A vice Ana Patrícia (Republicanos), quando assumiu pela segunda vez, fez pronunciamento criticando o prefeito e a condição do grupo político na cidade. “Se hoje estou aqui, não foi uma escolha minha. Se hoje estou substituindo um prefeito que, pela segunda vez, está sendo acusado de corrupção, não fui eu, foi a Justiça”, afirmou. Ela ressaltou que não sabia como "receberia" o município.
Ela também escancarou problemas no MDB, legenda onde era filiada. “Nós trabalhamos em 4 meses e 25 dias para tentar unir um partido que estava até então esfacelado.
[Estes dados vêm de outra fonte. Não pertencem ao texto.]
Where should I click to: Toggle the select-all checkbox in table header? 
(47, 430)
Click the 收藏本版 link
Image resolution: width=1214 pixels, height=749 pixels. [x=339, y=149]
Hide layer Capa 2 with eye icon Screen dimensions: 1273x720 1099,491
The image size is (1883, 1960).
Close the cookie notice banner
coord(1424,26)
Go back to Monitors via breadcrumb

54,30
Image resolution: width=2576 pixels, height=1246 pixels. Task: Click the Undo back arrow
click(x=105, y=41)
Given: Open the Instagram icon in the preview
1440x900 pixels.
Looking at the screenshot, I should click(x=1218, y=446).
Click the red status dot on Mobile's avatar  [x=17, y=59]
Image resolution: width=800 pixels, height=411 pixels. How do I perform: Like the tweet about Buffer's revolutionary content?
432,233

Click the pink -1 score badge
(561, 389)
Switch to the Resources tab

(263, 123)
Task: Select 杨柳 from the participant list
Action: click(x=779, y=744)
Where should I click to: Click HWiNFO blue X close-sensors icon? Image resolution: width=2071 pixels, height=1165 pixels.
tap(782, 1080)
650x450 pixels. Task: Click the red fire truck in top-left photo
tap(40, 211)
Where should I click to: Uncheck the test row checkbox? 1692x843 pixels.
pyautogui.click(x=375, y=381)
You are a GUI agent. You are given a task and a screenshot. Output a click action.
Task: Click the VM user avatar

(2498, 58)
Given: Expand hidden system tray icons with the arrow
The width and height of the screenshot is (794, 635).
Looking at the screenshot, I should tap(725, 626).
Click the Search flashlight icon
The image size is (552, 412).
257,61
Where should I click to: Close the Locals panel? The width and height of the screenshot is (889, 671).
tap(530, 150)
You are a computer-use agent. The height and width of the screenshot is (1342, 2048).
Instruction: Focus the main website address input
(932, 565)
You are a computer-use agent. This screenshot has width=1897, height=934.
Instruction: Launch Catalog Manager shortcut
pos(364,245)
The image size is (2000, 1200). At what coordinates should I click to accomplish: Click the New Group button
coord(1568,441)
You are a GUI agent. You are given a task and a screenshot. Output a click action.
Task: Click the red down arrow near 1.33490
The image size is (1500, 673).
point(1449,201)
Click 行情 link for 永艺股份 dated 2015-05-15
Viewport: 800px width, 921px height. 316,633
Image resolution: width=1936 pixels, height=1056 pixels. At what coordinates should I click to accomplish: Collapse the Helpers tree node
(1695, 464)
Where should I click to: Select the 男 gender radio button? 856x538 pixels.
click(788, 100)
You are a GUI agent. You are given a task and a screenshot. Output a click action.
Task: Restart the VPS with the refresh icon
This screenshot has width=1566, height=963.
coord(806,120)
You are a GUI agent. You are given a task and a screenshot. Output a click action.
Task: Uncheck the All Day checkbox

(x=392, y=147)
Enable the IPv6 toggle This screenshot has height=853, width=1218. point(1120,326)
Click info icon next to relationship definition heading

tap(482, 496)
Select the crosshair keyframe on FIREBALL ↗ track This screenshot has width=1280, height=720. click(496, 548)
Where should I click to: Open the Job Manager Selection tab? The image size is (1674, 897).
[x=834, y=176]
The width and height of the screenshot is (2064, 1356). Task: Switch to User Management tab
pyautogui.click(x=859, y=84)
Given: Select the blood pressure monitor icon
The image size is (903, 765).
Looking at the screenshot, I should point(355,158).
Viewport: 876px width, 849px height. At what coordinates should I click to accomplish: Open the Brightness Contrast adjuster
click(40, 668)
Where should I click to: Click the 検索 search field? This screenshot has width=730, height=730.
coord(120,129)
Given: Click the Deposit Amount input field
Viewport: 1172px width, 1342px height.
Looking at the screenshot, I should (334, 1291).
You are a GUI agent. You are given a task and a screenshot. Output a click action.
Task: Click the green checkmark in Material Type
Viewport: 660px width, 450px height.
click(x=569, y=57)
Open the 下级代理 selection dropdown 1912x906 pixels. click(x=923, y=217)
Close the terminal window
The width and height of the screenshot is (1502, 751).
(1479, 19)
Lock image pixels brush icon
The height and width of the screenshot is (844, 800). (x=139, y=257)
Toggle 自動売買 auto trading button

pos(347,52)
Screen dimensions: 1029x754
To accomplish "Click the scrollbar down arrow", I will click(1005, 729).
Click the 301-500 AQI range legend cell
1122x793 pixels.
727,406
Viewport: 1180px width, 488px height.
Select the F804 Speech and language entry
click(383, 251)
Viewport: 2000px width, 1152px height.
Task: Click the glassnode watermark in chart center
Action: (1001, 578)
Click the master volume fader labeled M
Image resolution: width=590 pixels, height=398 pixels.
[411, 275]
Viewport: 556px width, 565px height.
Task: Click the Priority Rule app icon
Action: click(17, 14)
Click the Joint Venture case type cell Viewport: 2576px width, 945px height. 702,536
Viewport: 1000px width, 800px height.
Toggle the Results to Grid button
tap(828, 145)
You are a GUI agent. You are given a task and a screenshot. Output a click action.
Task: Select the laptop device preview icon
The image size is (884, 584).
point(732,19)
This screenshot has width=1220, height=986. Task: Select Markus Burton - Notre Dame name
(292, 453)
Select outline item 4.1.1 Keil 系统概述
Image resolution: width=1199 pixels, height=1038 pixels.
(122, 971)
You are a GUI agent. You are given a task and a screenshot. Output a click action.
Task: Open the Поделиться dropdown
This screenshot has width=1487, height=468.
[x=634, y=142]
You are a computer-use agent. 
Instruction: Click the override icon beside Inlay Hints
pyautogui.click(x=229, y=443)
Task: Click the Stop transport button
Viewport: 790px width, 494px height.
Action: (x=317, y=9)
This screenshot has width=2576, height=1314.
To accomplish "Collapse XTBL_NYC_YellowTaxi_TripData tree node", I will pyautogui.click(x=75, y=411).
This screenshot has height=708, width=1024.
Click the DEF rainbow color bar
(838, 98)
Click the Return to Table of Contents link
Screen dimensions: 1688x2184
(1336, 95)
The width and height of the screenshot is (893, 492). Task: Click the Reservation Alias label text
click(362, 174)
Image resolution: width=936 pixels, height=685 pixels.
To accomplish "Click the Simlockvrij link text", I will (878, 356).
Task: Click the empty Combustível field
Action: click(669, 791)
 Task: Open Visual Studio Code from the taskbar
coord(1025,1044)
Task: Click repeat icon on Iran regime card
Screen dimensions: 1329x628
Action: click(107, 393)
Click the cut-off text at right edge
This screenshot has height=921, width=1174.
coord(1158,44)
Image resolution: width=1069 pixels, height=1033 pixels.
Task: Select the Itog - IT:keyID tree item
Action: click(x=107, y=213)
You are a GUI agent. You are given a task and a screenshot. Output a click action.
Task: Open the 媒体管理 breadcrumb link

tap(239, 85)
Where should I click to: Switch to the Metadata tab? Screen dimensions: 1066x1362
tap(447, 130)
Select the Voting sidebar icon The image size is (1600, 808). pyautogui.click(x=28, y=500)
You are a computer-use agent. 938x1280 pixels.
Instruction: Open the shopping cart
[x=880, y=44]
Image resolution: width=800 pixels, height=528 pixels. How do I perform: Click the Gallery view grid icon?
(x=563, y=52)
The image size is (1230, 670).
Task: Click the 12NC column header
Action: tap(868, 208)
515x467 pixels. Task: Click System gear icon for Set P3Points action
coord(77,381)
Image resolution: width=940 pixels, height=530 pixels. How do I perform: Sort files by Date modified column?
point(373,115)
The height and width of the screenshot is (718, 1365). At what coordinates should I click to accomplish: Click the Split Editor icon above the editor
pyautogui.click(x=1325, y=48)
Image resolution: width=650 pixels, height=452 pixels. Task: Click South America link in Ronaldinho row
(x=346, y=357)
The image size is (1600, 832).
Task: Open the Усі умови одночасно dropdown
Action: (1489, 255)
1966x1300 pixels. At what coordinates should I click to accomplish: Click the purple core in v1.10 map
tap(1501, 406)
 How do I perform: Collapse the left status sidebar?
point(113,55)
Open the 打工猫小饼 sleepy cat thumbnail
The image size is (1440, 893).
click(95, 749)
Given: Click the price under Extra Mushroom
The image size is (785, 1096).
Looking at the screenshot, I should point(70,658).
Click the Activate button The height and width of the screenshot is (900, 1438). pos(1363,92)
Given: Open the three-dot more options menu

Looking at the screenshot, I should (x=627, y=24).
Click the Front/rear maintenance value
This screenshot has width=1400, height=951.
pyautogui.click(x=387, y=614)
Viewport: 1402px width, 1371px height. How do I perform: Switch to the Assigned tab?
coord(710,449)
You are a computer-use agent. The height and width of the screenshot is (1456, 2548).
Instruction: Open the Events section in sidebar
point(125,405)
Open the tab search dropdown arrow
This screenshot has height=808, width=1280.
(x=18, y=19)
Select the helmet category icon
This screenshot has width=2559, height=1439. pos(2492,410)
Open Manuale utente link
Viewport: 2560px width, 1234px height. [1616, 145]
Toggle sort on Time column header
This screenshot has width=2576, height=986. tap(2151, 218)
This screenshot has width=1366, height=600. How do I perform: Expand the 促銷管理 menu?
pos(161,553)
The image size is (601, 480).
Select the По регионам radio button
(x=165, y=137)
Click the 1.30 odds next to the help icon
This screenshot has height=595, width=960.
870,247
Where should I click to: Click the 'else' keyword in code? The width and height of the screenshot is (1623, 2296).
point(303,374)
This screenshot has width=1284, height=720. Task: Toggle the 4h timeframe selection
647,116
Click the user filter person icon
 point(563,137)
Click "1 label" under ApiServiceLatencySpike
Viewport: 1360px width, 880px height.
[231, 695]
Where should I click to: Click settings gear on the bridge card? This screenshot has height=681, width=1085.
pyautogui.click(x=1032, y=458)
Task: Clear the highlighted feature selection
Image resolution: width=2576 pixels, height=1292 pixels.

Se isso não foi possível, não é nossa culpa”, afirmou. Recentemente, ela deixou a sigla e se filiou ao Republicanos, hoje sob a liderança de Chiquinho Feitosa.
As relações entre Joeni Holanda (PSD) e a vice Karine Aquino (PDT) estão apartadas. Hoje, eles ocupam grupos políticos distintos. Perguntado sobre sua relação com os vereadores, ele avaliou ter como aliado 10 dos 11 parlamentares e que "nunca esteve tão boa (a relação).
O rompimento passaria também pela montagem da chapa e por espaços na gestão. "Tenho direito de escolher um vice, assim como eles tem o direto de lutar pela gestão, não acho nada demais, não tem necessidade de ficar faltando com respeito", disse.
Ao O POVO, a vice disse que havia o compromisso de manter a mesma chapa em dois mandatos, mas foi comunicada pelas redes sociais que o prefeito escolheu outro nome para ocupar o cargo na próxima eleição. Segundo ela, não houve contato do prefeito.
“Nunca fui uma vice chata que fica dentro da prefeitura procurando papel sempre apoiei, ia nos eventos que ele me convidava”, ressaltou. A disputa seria também porque os dois apoiaram candidatos distintos em 2022.
Elcio e Sarto quebram tradição de rompimentos em Fortaleza
Fortaleza, a Capital e mais visado município nas eleições, escancara a dificuldade de encontrar equilíbrio entre as relações institucionais e políticas. O atual prefeito José Sarto (PDT) e seu vice Elcio Batista (PSDB) celebram três anos à frente do Executivo em boa sintonia e alinhamento, mesmo com período atribulado para o prefeito com a saída do PSB e do PSD da base governista.
Elcio, além de vice-prefeito, é presidente do Instituto de Planejamento de Fortaleza (Iplanfor), assumindo cargo deixado por Eudoro Santana (PSB). O tucano, que foi chefe de Gabinete de Camilo Santana (PT) e secretário-chefe da Casa Civil do Governo do Ceará, é um dos porta-vozes do prefeito e tece constantes críticas a ex-aliados e ao grupo antes pactuado na eleição de 2020.
O mesmo destino não teve Roberto Cláudio, ainda no Pros em seu primeiro mandato, e Gaudêncio Lucena (PMDB). O desgaste na relação foi escancarado pela exoneração de secretários municipais peemedebistas. Os dois não renovaram a chapa quando RC concorreu novamente à prefeitura, em 2016, quando venceu tendo Moroni Torgan ao seu lado.
Gaudêncio chegou a bater boca publicamente com Ciro Gomes e cobrou o apoio ao, na época, candidato do PT ao governo do Estado do Ceará, Camilo Santana. Gaudencio era aliado de Eunício Oliveira (MDB), que disputou contra Camilo a vaga de governador.
O histórico de rompimento começa na redemocratização, quando a prefeita Maria Luiza Fontenele passou por diversos episódios de desgaste com o vice-prefeito Américo Barreira. Os dois eram filiados ao PT e tiveram divergências que levaram à expulsão da gestora do partido.
O racha também atingiu Ciro Gomes, que interrompeu o mandato de prefeito para assumir o cargo de governador do Estado. Seu vice Juraci Magalhães, do PMDB, rompeu com o PSDB de Ciro.
Juraci também rompeu com seus vices Marlon Cambraia (1997–2001) e Isabel Lopes (2001–2005). A situação se repetiu com nos dois mandatos de Luizianne Lins (PT), com Carlos Veneranda (2005–2009) e Tin Gomes (2009–2010) tendo esta se encerrado quando ele renunciou para assumir o cargo de deputado.